Unnamed: 0,text,humor
count,200000,200000
unique,200000,2
top,"Joe biden rules out 2020 bid: 'guys, i'm not r...",False
freq,1,100000


## Preprocessing
The preprosessing for KNN consists of only stemming, since this approach appeared to show the best results.
Also, the data gehts vectorized via Tf/idf.

In [2]:
from sklearn import preprocessing

#encode target to numeric
label_encoder = preprocessing.LabelEncoder()
df_target = label_encoder.fit_transform(df_target)
#df_target

In [3]:
import nltk
from nltk.stem.porter import PorterStemmer
from sklearn.feature_extraction.text import TfidfVectorizer
import re, string

#when running for the first time you need to activate this line for once.
#nltk.download('stopwords')

#definition of stemming function
token_pattern = re.compile(r"(?u)\b\w\w+\b") # split on whitespace

def tokenize(text):
    stemmer = PorterStemmer()
    stems = []
    
    tokens = token_pattern.findall(text)
    for item in tokens:
        stems.append(stemmer.stem(item))
    return stems

In [4]:
#Stem data with Tfidf vectorizer

stem_vectorizer = TfidfVectorizer(tokenizer=tokenize, min_df=0.0001)
matrix = stem_vectorizer.fit_transform(df_data['text'])
df_data_stemmed = pd.DataFrame(matrix.toarray(), columns=stem_vectorizer.get_feature_names())
#display(df_data_stemmed)




## SVM Model
Here we train the final model with the identified parameters and calculate the scores accuracy afterwards.

In [9]:
from sklearn.svm import LinearSVC
from sklearn.model_selection import train_test_split
from sklearn.metrics import accuracy_score

# Create train/test split
df_data_train, df_data_test, df_target_train, df_target_test = train_test_split(
    df_data_stemmed, df_target, test_size=0.2, random_state=42)

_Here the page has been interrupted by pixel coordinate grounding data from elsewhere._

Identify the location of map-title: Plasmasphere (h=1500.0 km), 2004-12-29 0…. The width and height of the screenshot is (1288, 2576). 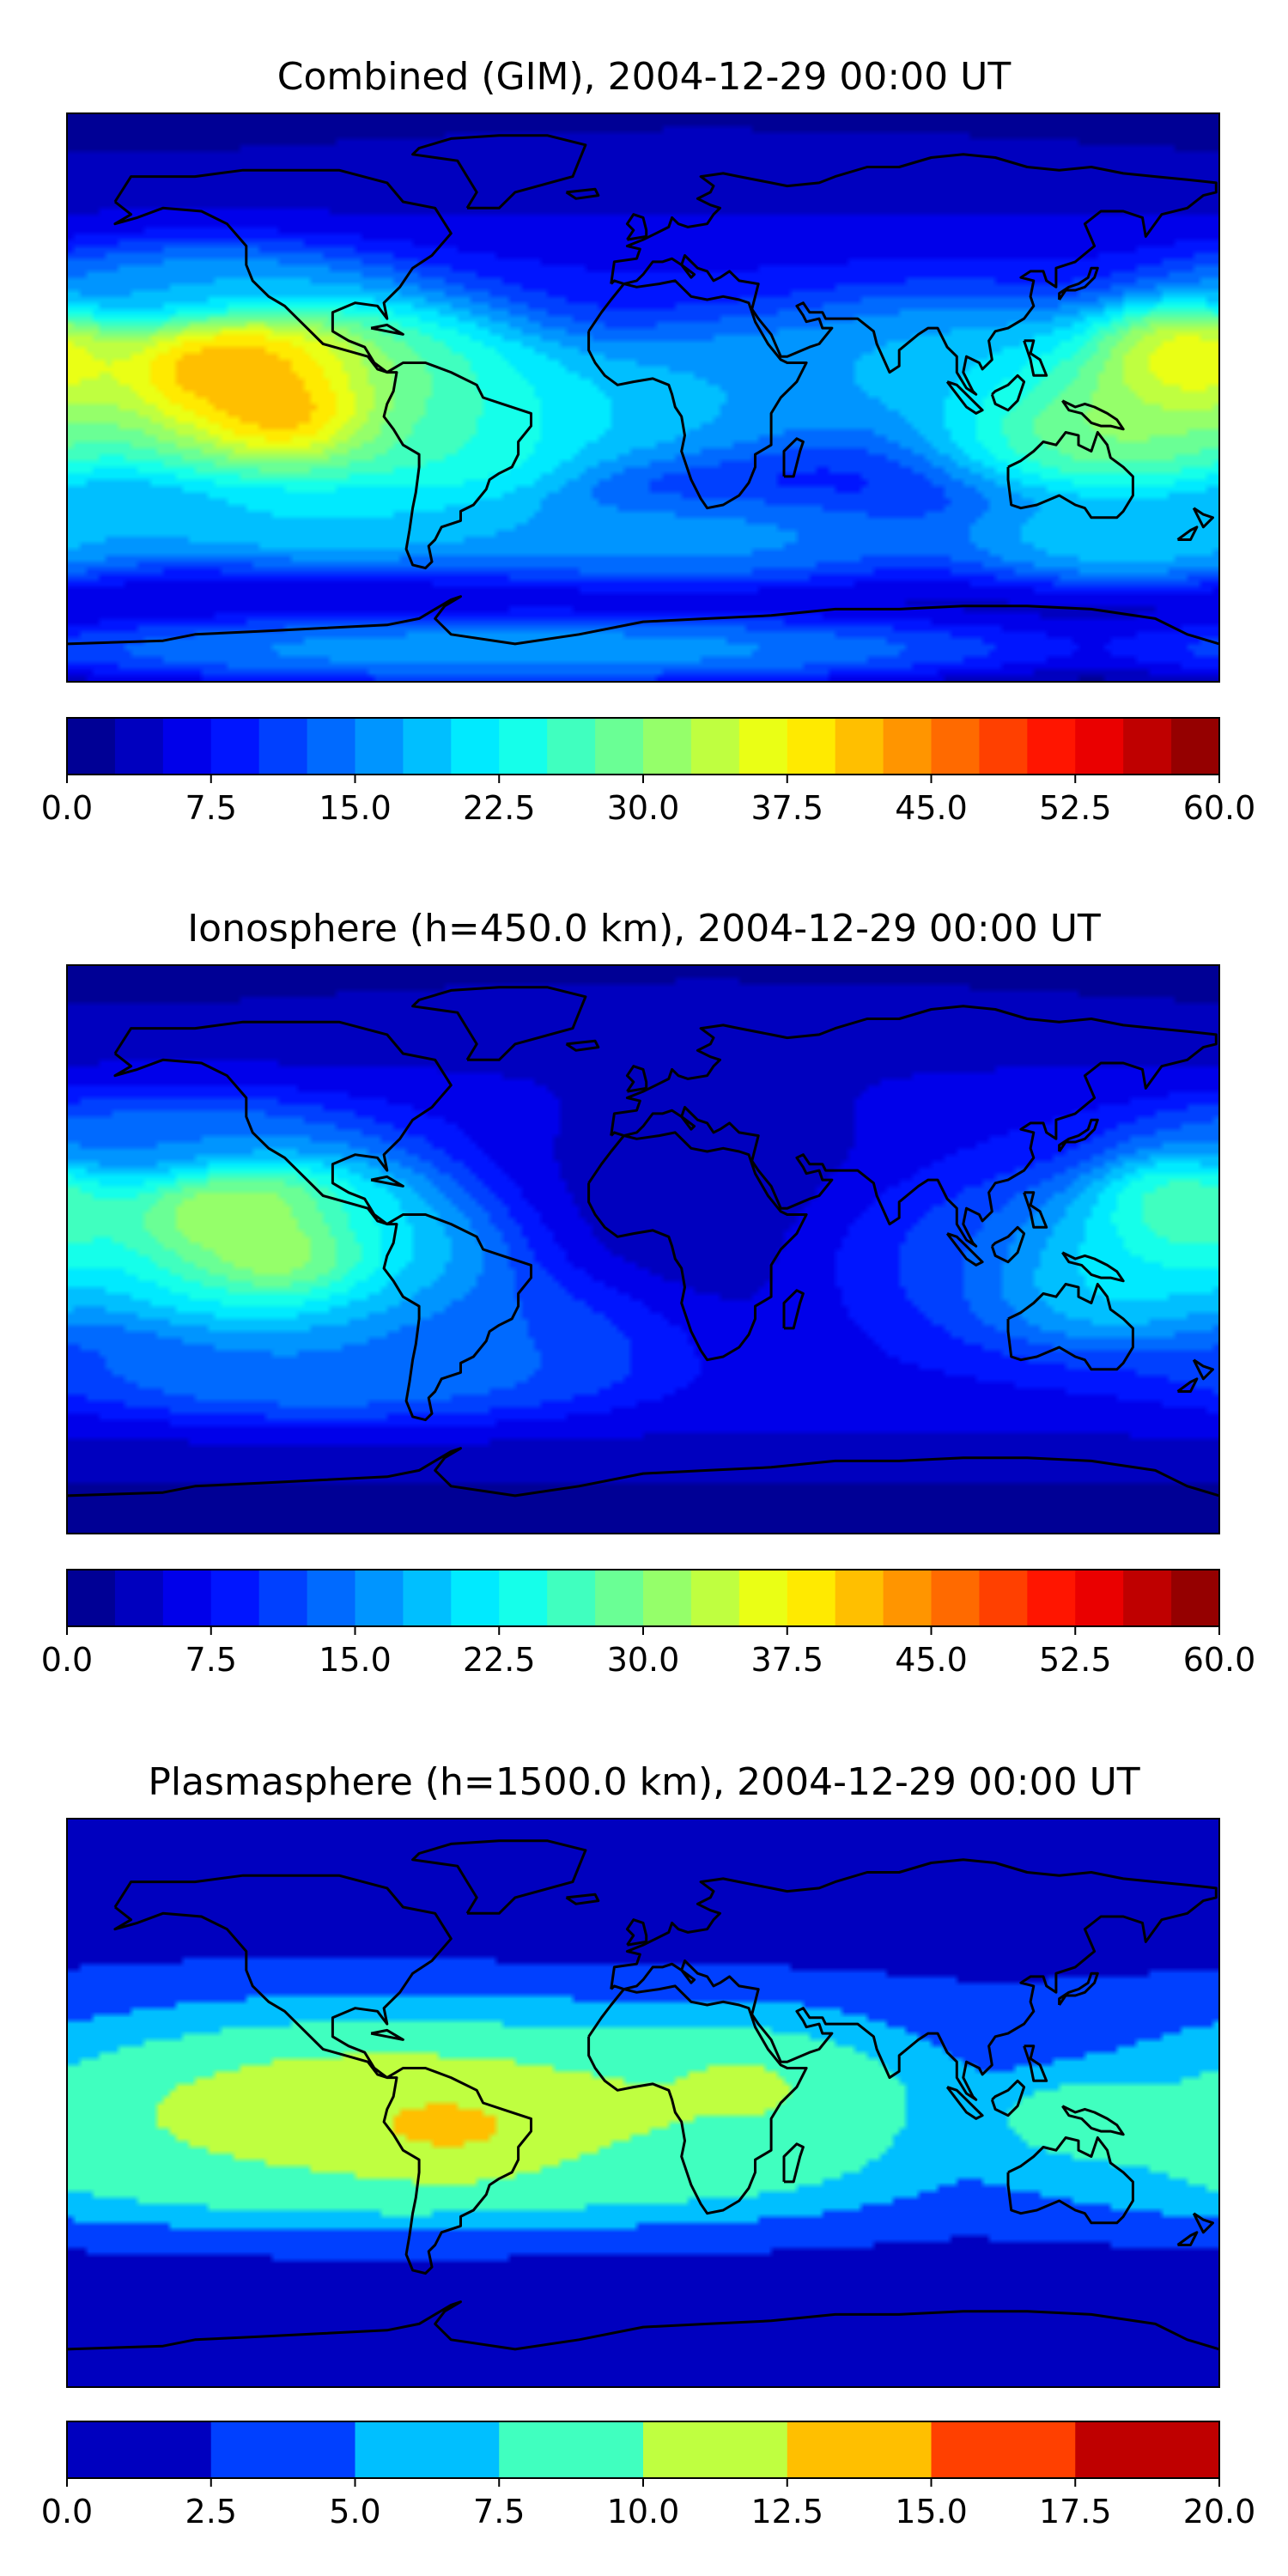
(644, 1782).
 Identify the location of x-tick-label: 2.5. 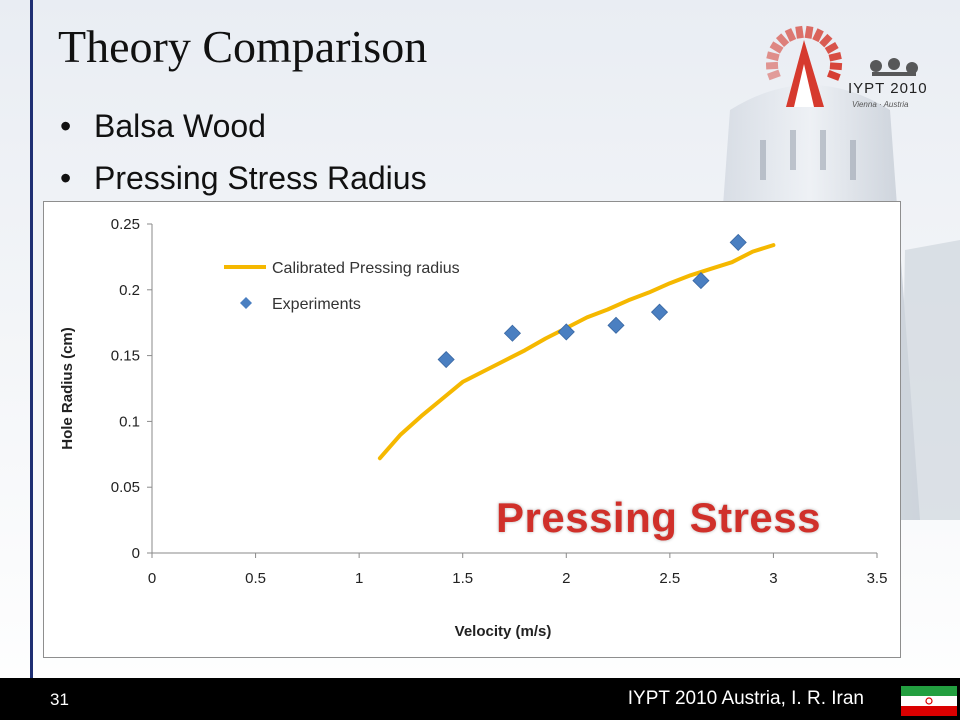
(670, 578).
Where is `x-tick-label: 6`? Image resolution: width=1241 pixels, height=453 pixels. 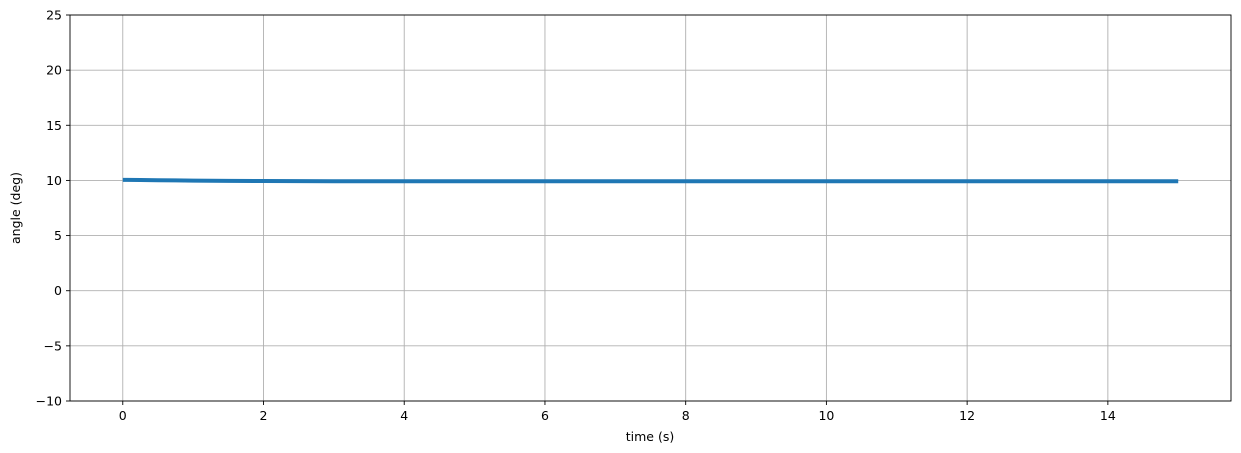
x-tick-label: 6 is located at coordinates (545, 416).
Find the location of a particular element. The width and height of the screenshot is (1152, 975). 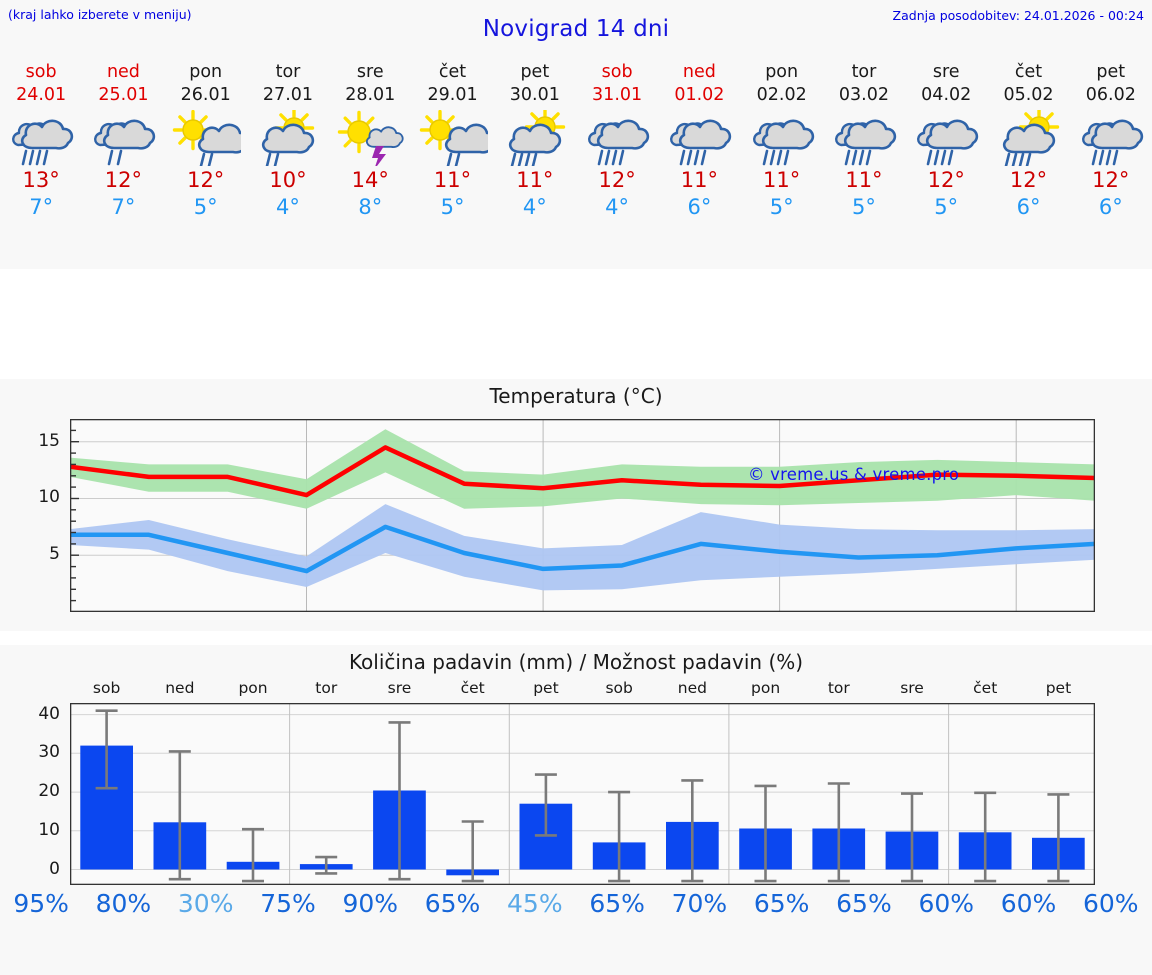

day-column: pon 02.02 11° 5° is located at coordinates (782, 163).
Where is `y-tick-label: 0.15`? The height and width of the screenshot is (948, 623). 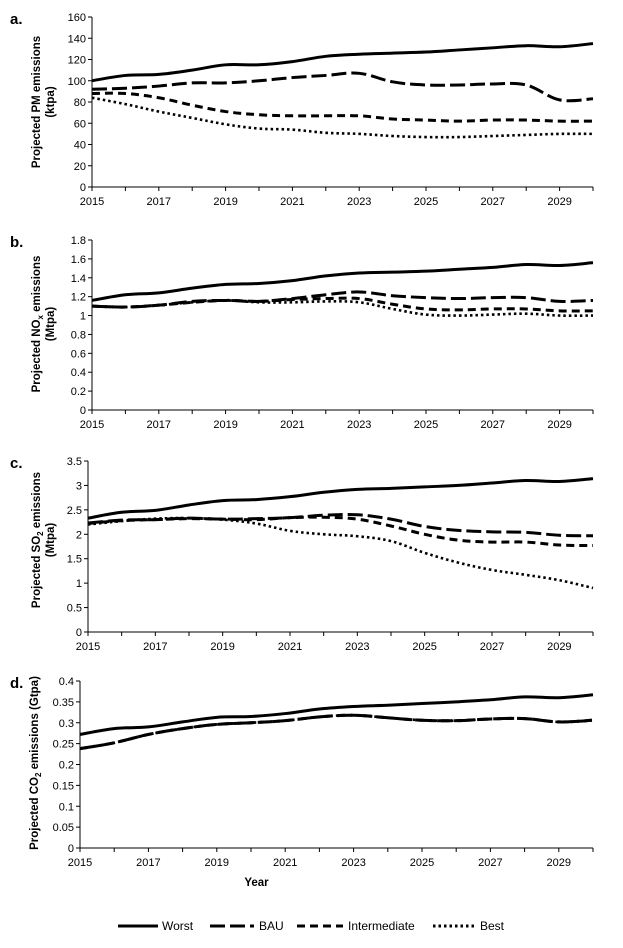
y-tick-label: 0.15 is located at coordinates (64, 786).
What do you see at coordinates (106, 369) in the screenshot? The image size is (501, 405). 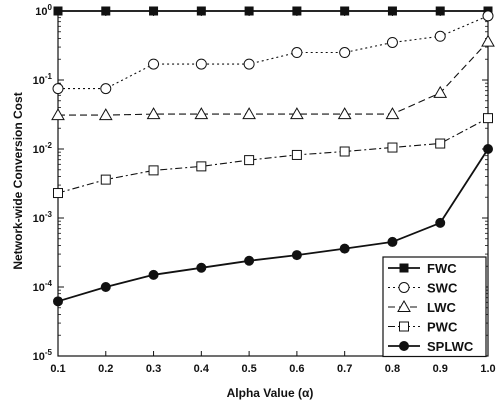 I see `x-tick-label: 0.2` at bounding box center [106, 369].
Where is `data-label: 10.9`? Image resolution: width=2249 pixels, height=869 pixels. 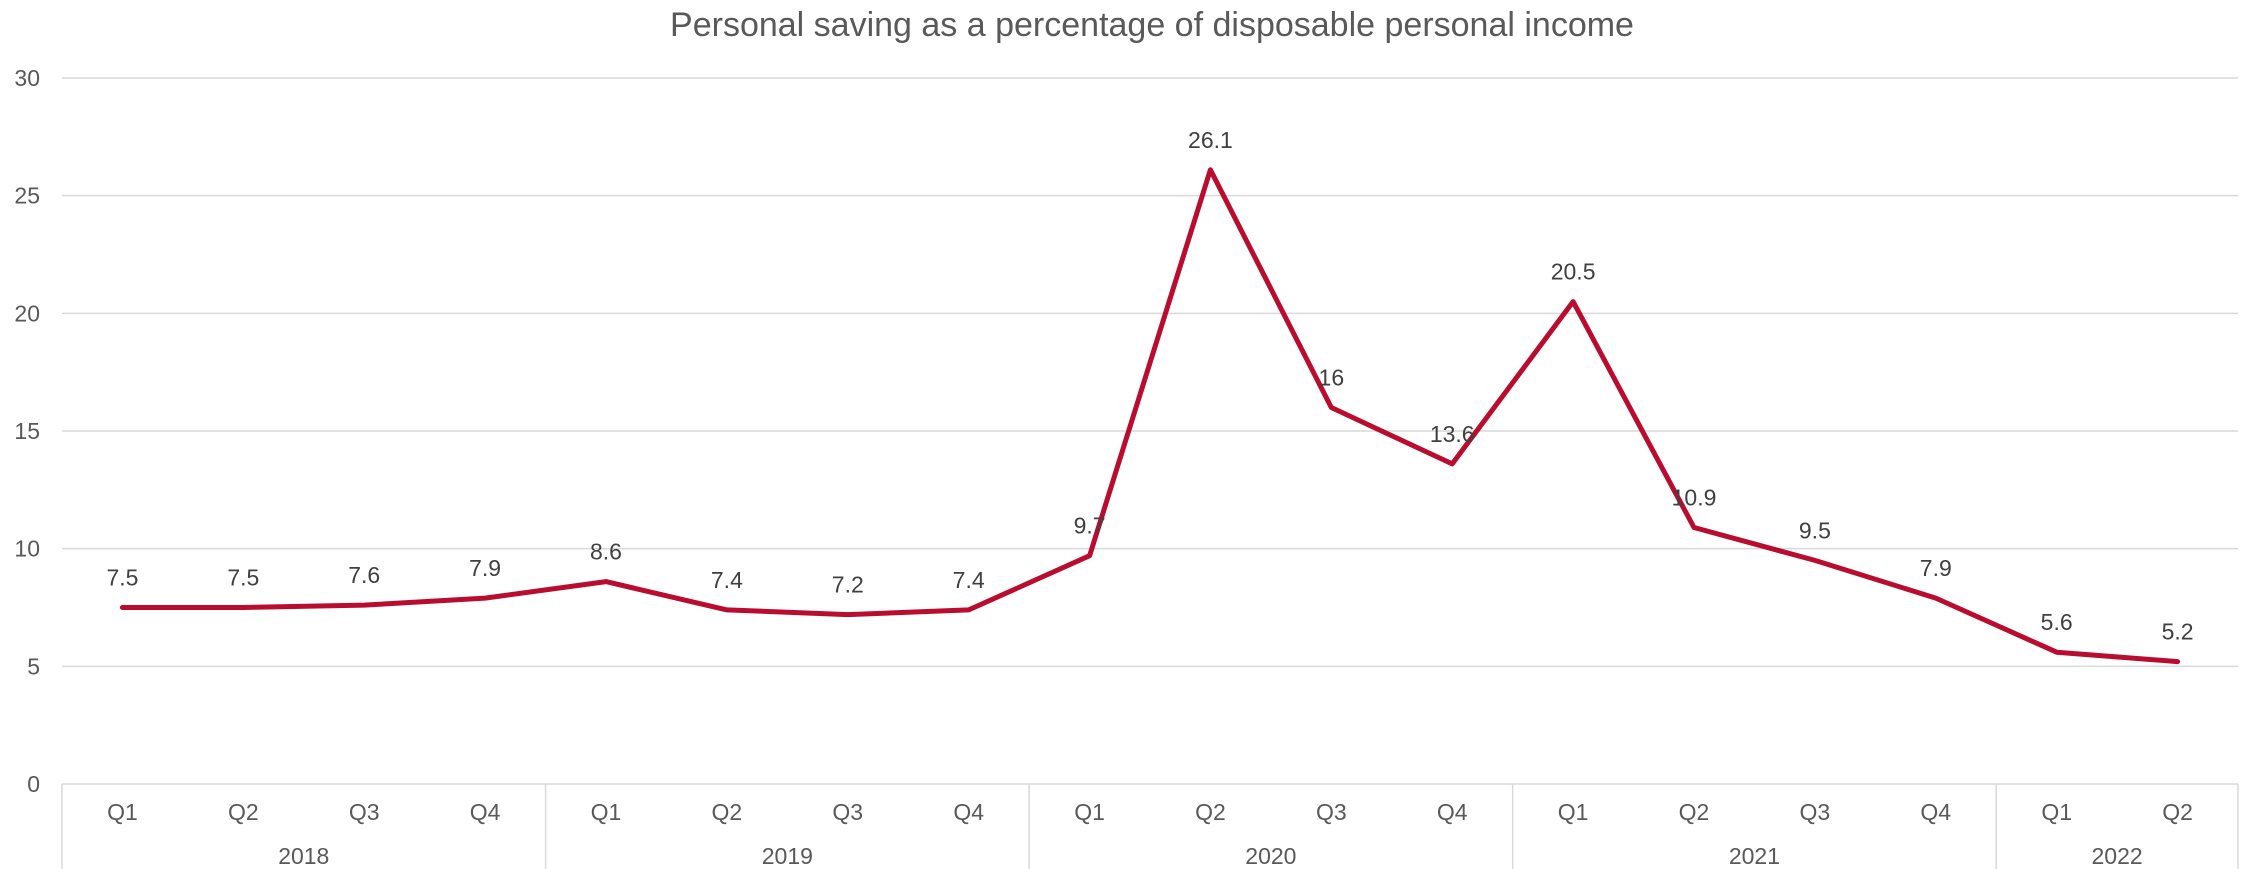 data-label: 10.9 is located at coordinates (1694, 497).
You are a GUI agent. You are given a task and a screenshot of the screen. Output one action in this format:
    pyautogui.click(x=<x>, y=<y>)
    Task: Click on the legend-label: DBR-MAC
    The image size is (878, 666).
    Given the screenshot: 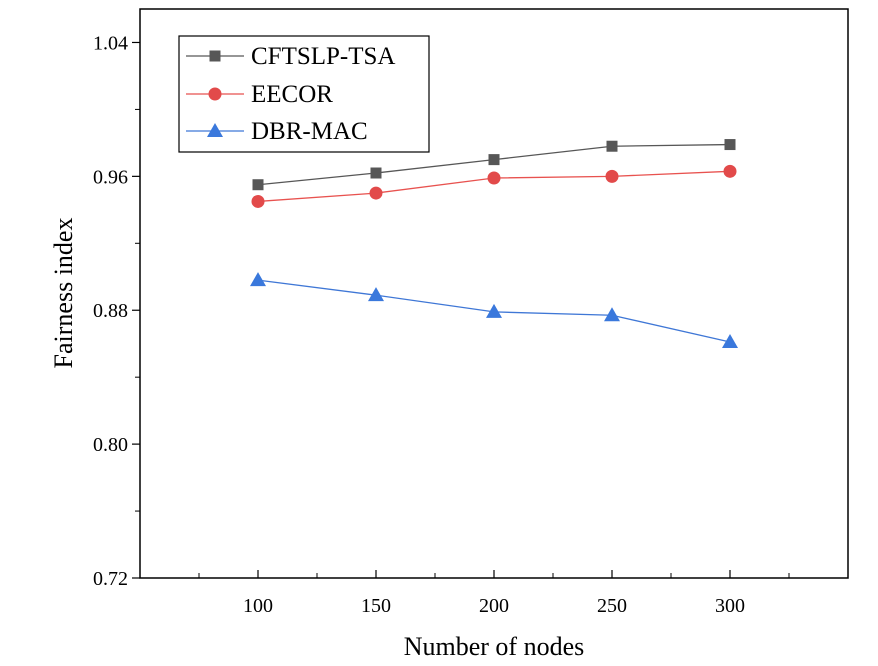 What is the action you would take?
    pyautogui.click(x=310, y=132)
    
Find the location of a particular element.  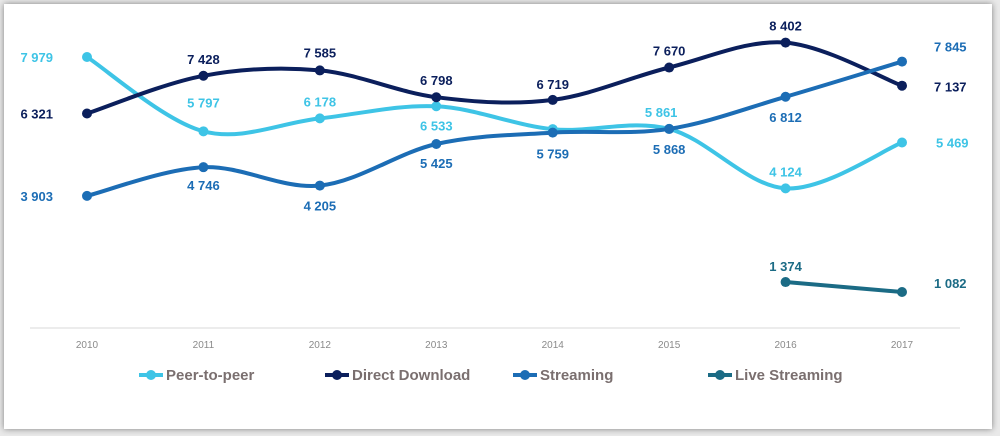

#SVM classifier with final parameters
svm = LinearSVC(random_state=42, tol=0.1,C=1,dual=True,penalty='l2', loss='hinge',max_iter=5000)

#train final model
svm.fit(df_data_train, df_target_train)

#test final model
df_prediction = svm.predict(df_data_test)

print("Accuracy: {}".format(accuracy_score(df_target_test, df_prediction)))

Accuracy: 0.922975


In [12]:
from sklearn.metrics import precision_score, recall_score, f1_score

#also try out different evaluation measures to make sure there are no differences
print("Precision: {}".format(precision_score(df_target_test,df_prediction)))
print("Recall: {}".format(recall_score(df_target_test,df_prediction)))
print("Precision: {}".format(f1_score(df_target_test,df_prediction)))

Precision: 0.9200516436587546
Recall: 0.9264463223161158
Precision: 0.9232379101577098


Since the different evaluation measures did not show any unexpected differences to the accuracy score, they are not further used.